Combate ao assédio moral no trabalho
Enviada em 04/11/2021
A Constituição Federal de 1988 é um documento que possui representatividade internacional por sua vanguarda jurídica em garantir um corpo social justo e uma vivência digna a todos em território brasileiro. Entretanto, mesmo diante da existência desse arcabouço normativo, o assédio moral no trabalho demonstra a limitação prática desse código penal e a necessidade de se apresentar resultados eficazes para combater esse problema. Nesse sentido, torna-se claro que a mentalidade capitalista figura como origem dessa situação. Assim, não só o tratamento do funcionário apenas como mão de obra, como também o senso de superioridade aprofundam essa situação problemática.

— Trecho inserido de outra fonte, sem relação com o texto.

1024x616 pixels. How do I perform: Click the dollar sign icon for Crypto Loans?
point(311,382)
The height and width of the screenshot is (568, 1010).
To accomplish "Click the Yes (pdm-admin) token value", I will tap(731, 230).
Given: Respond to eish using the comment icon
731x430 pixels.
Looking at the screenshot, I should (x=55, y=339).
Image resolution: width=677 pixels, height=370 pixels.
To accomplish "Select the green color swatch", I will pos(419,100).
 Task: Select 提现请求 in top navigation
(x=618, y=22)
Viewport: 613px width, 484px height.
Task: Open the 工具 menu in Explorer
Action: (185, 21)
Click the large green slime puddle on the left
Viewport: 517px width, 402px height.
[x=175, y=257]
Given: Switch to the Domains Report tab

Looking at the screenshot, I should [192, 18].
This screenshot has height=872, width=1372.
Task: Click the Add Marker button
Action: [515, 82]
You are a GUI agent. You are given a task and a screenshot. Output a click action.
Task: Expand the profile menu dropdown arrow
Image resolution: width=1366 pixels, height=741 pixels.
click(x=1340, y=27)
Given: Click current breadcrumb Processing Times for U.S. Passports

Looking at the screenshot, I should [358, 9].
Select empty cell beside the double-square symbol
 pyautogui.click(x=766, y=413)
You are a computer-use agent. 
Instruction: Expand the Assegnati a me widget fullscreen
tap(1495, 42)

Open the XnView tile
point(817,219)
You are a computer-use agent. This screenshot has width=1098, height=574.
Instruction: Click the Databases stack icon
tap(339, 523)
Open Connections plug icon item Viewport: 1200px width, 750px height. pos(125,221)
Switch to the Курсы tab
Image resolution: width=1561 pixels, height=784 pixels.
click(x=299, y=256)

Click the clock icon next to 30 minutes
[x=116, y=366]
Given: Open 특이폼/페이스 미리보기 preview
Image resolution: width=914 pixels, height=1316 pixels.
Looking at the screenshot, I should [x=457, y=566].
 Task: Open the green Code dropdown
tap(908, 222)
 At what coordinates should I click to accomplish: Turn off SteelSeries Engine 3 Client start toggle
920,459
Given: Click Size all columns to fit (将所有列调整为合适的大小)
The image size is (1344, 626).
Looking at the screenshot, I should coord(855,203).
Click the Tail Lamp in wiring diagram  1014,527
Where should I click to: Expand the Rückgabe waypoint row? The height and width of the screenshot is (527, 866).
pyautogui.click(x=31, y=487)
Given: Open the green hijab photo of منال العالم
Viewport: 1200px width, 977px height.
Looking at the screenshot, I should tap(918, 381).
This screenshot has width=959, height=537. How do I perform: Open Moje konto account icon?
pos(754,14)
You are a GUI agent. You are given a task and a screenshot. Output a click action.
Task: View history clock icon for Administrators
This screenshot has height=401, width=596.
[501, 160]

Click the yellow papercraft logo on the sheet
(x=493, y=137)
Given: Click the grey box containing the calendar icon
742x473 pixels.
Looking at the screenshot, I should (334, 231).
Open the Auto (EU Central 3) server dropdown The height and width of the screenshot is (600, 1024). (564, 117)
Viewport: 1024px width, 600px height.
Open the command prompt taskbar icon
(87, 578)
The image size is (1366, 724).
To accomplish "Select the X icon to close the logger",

Em vista disso, percebe-se que o tratamento do funcionário somente como força de trabalho aprofunda a ocorrência de imoralidade no trabalho. Isso acontece porque o contexto capitalista configura, em sua maioria, o ser humano por trás do funcionário como exclusivamente uma fonte de lucro, sem a preocupação com a saúde e o bem estar dessa pessoa, levando à imoralidade e até mesmo o tratamento desumano. Desse modo, de acordo com o sociólogo Karl Marx, o que distingue uma época econômica da outra é mais a forma de se produzir do que o produto. Como resultado desse quadro, através de Marx, tem-se a reafirmação que o tratamento imoral é fruto do meio capitalista de produção e de sua forma de lidar com os trabalhadores.
Além disso, percebe-se que o senso de superioridade aprofunda o assédio moral no trabalho. Esse cenário é fruto do abuso psicológico legitimado pela hierarquização dentro das empresas, o qual ao invés fornecer de organização, fomenta a opressão dos funcionários da base por seus superiores. Essa situação pode ser confirmada através da pesquisa realizada pela Associação Internacional de Gerenciamento de Estresse, na qual evidencia que 32% dos brasileiros possuem burnout, síndrome causada pelo estresse no trabalho. Nesse viés, torna-se claro que o abuso psicológico do trabalhador aprofunda os problemas com o assédio moral no trabalho, ocasionando problemas psicológicos irreversíveis aos funcionários.
Mediante ao exposto, é perceptível que o assédio moral no trabalho advém da mentalidade do trabalhador como meio lucrativo e do senso de superioridade. Por isso, para solucionar esses problemas, é necessário que a sociedade civil organizada pressione o governo federal para que ele atue através do Plano Nacional de Combate ao Assédio Moral no Trabalho. Assim, a partir do Ministério do Trabalho seja realizada campanhas de conscientização nas empresas sobre moral e respeito, como também uma investigação e criminalização de empresas que mantém atitudes imorais. Com isso, a partir dessas atitudes, o assédio moral no trabalho será superado.